弛緩性便秘とは?引き起こす5つの原因と解消方法

機能性便秘の1つ「弛緩性便秘」。特に女性や高齢者によく見られます。この記事では弛緩性便秘を引き起こす主な5つの原因とその症状、そして日常で手軽にできる解消方法について解説していきます。

弛緩型便秘とは?

大腸のぜん動運動が低下し、腸内の内容物を直腸に送り出す力が弱まって起こる便秘です。腸内に便が滞留することで水分が必要以上に吸収され、便が硬くなりますます出ない状態になります。

長い期間、滞留した便は異常発酵(腐敗)し毒素を発生させます。そうなると腸内環境が悪化し、さらにぜん動運動が起こらない悪循環になってしまいます。

弛緩性便秘は比較的女性や高齢者に多い便秘のタイプです。

※便秘には「器質性便秘」と「機能性便秘」があります。
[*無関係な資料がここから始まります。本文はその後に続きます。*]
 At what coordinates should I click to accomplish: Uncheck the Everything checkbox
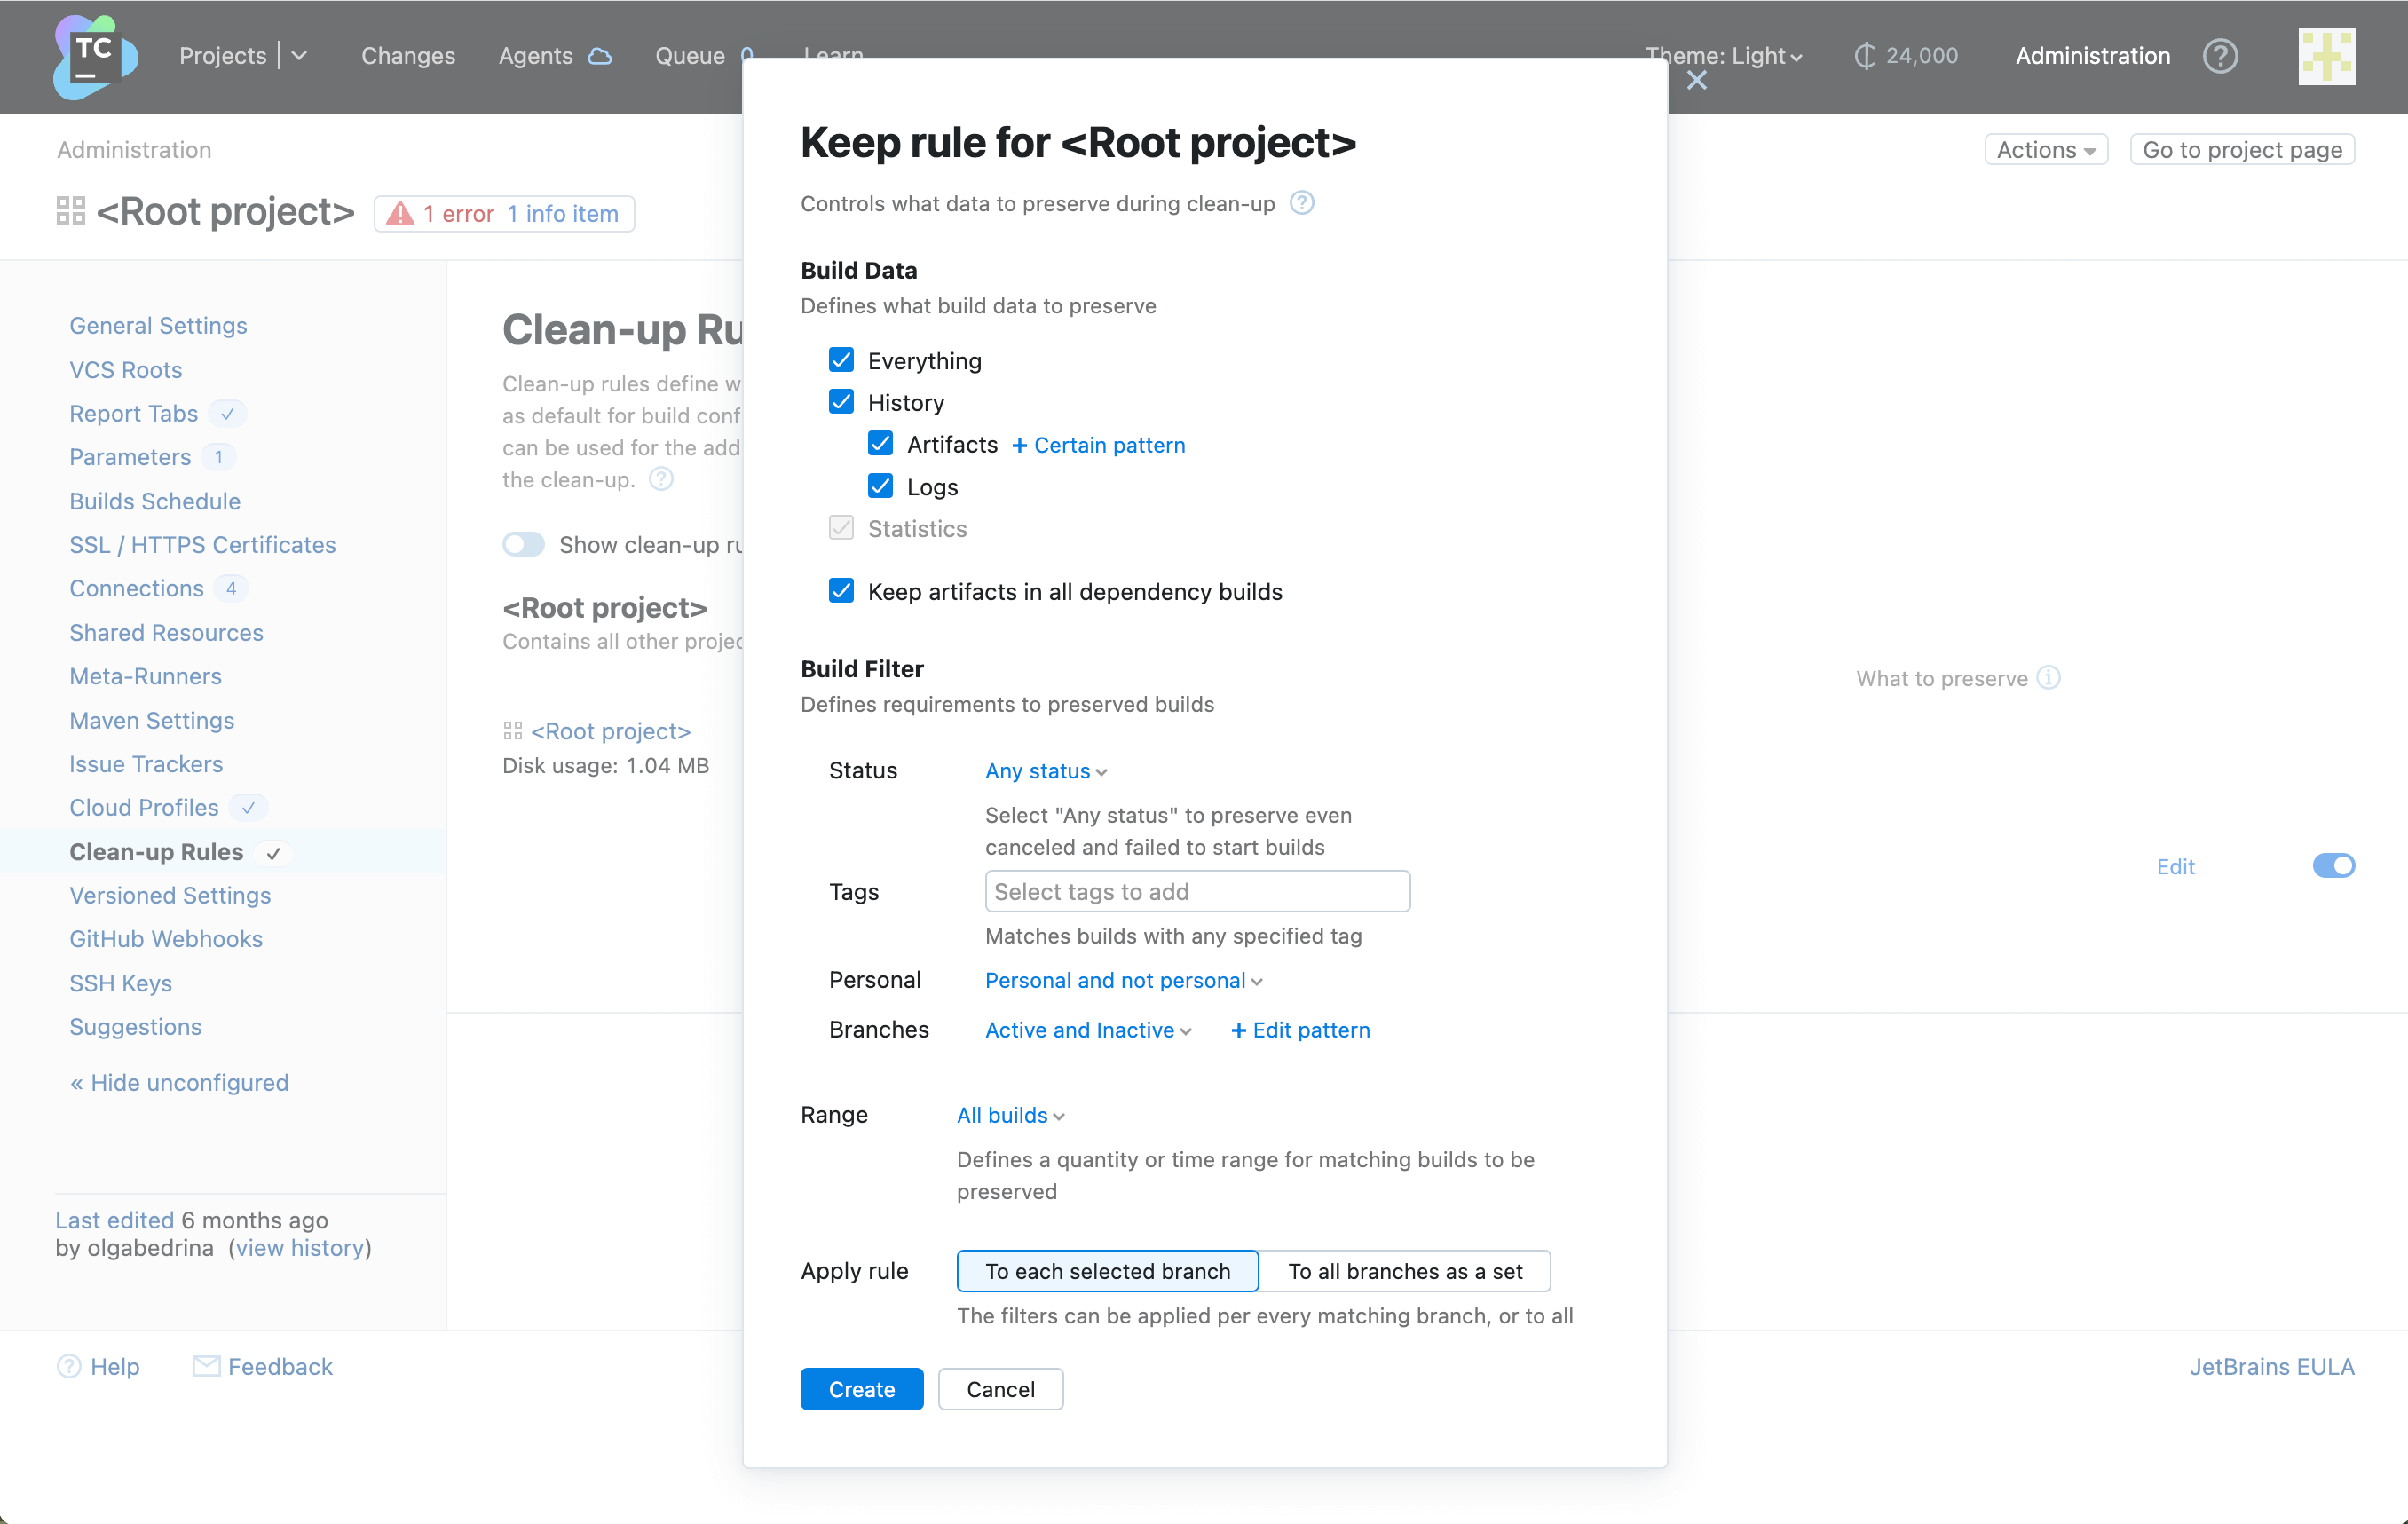(841, 360)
一般的に生活習慣で解消していくことができるのは「機能性便秘」です。

機能性便秘は3タイプ(弛緩型・直腸型・けいれん型)に分かれおり、弛緩性便秘は機能性便秘の1種になります。

⏩あなたの便秘のタイプは?

弛緩性便秘の主な原因

1.筋力低下

大腸のぜん動運動を起こすのは主に筋肉の力です。腹圧を高める筋力(呼吸に関わる筋肉群)や腹筋の力などが低下すると、ぜん動運動が不活発になり、便を押し出し力が弱まってしまいます。

2.内臓下垂

内臓が下に垂れ下がることで、腸も緩んでしまいます。内臓下垂は主に骨格の歪みや内臓を重力から支える筋力の低下によって起こります。

3.過度なダイエット

極端な炭水化物制限などで食物繊維が不足したり、食べていないので排泄する力自体が低下し、排便できない状態になってしまいます。

4.食生活

油濃い肉類など動物性食品主体の食生活や野菜不足など、偏った食生活では悪玉菌の数が増え腸内環境は悪化してしまいます。

5.自律神経の乱れ

ストレスなどで自律神経が乱れると、腸が不活発になり、ぜん動運動が低下し弛緩性便秘を引き起こします。

弛緩性便秘の症状

弛緩性便秘には次のような症状があります。また弛緩性便秘になることで他の不調を引き起こしてしまうこともあります。

1.お腹が張る

弛緩性便秘は腹痛というよりもお腹が張るといった症状が現れます。硬くなった便が腸に滞留していることもそうですが、腐敗した便が毒素(ガス)を発生させることも大きな原因です。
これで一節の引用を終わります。